Elezioni Europee 2014: il Patto per il Software Libero

Solo 9. Sono solo 9 i candidati alle elezioni europee in Italia che hanno firmato il Patto per il Software Libero.

Il patto è semplice, semplicissimo, ed è ancora tempo di chiedere al partito ed ai candidati che vuoi ti rappresentino in Europa di sottoscriverlo, insieme alla Carta dei Diritti Digitali.

Il Patto per il Software Libero
Un bene comune da proteggere e sviluppare.

Sono un candidato al Parlamento Europeo per le elezioni 2014.

Sono consapevole che:

Il Software Libero e le attività di chi lo sviluppa ed utilizza assumono un ruolo chiave nell’era digitale: contribuiscono alla realizzazione delle libertà fondamentali, alla condivisione della conoscenza ed alla riduzione del «divario digitale». Inoltre, il Software Libero è un bene per tutti i cittadini; è uno strumento per rafforzare l’economia, la competitività e l’indipendenza tecnologica dell’Italia e dell’Europa;

Il Software Libero è un bene comune, da proteggere e sviluppare.
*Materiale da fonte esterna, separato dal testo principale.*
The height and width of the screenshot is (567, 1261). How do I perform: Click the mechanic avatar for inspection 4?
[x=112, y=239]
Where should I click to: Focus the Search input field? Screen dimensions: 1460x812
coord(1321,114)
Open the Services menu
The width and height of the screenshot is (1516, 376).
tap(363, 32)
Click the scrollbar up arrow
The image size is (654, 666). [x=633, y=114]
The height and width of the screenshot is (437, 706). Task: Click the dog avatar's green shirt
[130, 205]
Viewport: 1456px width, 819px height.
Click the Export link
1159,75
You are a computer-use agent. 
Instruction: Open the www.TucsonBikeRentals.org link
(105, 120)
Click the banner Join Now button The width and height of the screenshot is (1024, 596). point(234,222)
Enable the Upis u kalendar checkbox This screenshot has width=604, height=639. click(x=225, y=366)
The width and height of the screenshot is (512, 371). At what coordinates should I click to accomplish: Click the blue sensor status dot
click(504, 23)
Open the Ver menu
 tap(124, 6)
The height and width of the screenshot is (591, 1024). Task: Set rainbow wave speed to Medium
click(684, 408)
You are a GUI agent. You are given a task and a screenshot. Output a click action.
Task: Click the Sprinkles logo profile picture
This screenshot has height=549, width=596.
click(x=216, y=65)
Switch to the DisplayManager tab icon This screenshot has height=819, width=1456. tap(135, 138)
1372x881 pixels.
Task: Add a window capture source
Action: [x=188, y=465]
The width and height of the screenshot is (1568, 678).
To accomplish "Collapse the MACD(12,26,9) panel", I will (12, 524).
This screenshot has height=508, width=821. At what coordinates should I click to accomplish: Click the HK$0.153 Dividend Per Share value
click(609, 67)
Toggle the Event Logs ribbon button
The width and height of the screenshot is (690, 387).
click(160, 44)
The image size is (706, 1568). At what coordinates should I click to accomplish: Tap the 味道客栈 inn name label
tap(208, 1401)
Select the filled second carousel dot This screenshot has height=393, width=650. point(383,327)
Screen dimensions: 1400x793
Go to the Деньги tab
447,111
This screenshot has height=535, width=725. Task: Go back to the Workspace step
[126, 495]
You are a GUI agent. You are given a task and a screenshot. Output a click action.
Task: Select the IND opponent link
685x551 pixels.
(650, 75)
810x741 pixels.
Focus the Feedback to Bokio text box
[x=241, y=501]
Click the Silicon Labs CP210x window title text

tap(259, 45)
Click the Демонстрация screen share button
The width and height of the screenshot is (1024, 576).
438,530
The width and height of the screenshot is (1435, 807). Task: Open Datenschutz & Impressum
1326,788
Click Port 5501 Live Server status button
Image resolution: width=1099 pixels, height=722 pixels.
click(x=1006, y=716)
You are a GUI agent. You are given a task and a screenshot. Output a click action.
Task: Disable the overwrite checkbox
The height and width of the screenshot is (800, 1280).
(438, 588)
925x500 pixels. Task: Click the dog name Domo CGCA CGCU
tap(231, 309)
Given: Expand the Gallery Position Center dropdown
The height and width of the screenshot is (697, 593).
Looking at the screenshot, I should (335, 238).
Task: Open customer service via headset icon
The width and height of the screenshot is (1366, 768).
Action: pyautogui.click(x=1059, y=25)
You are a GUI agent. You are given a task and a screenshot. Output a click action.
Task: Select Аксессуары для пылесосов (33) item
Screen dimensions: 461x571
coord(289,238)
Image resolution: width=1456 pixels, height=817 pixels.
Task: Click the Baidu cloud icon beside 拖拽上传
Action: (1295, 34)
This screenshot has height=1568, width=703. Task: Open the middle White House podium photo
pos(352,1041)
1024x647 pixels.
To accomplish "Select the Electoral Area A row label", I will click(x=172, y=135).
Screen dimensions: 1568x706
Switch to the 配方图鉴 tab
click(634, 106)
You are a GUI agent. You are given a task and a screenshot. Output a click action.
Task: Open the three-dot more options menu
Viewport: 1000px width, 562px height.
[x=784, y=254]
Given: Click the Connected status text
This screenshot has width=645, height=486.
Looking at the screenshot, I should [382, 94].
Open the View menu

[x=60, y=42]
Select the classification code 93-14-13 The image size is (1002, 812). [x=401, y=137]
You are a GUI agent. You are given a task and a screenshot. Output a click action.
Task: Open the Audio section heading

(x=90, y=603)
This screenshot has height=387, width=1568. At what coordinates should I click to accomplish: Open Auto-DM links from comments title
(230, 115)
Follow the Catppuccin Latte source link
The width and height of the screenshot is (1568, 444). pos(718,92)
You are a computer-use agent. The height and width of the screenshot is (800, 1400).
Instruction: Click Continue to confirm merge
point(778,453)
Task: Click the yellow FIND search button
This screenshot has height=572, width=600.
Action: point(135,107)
La sua esistenza si basa sul diritto degli autori di rilasciare il loro software congiuntamente al codice sorgente, e sul diritto garantito a chiunque di usarlo, copiarlo, adattarlo e ridistribuirlo, nella sua forma originale o modificata.

Perciò mi impegno a:

Incoraggiare con i mezzi istituzionali a mia disposizione le amministrazioni ed i servizi pubblici a sviluppare ed utilizzare prioritariamente Software Libero e standard aperti;

Supportare politiche attive a favore del Software Libero, ed oppormi ad ogni discriminazione nei confronti di questo;

Difendere i diritti degli autori e degli utenti di Software Libero, in particolare richiedendo la modifica di ogni norma che indebolisce tali diritti, ed opponendomi ad ogni iniziativa legislativa che avrebbe questo effetto.

7 Commenti

  1. Per correggere un’ingiustizia è puramente illusorio rivolgersi ad un politico.
    Se hai molti soldi chiedi direttamente al burattinaio, risparmierai un sacco di tempo e energie.

    Ciao.

    • In certi casi sembra che il burattinaio sia Microsoft… difficile chiedere loro di difendere il cancro del Software libero, no? 🙂

      D

    • Forse è vero, ma al tempo stesso questa iniziativa si pone al seguito di diverse campagne che hanno portato importanti successi. Forse è vero, ma io non voglio credere che lo sia, se non altro sino a quando non l’avremo cambiato!

      D

  2. Pingback: Prima di votare tu: come votano loro, sulla neutralità della rete | Signor D

  3. Salve mi chiamo Nunzio Curigliano, sono calabrese ed ho 33 anni. Alle elezioni europee del 25 maggio 2014 ho votato Partito Democratico.

    • Ciao Nunzio,
      Spero che sia chiaro che il mio intervento non era un rendere conto a ciascuno del proprio voto o una maniera di restringerne la libertà.
      Si trattava piuttosto di un invito a valutare alcuni parametri nel momento in cui si votava. E per questo più che il partito, conta il candidato: ricordi il candidato per il quale hai votato (non scriverne il nome)? Sai che posizione ha sui diritti numeriali, internet e software libero? Se no, è il momento giusto per scrivere loro e chiedere.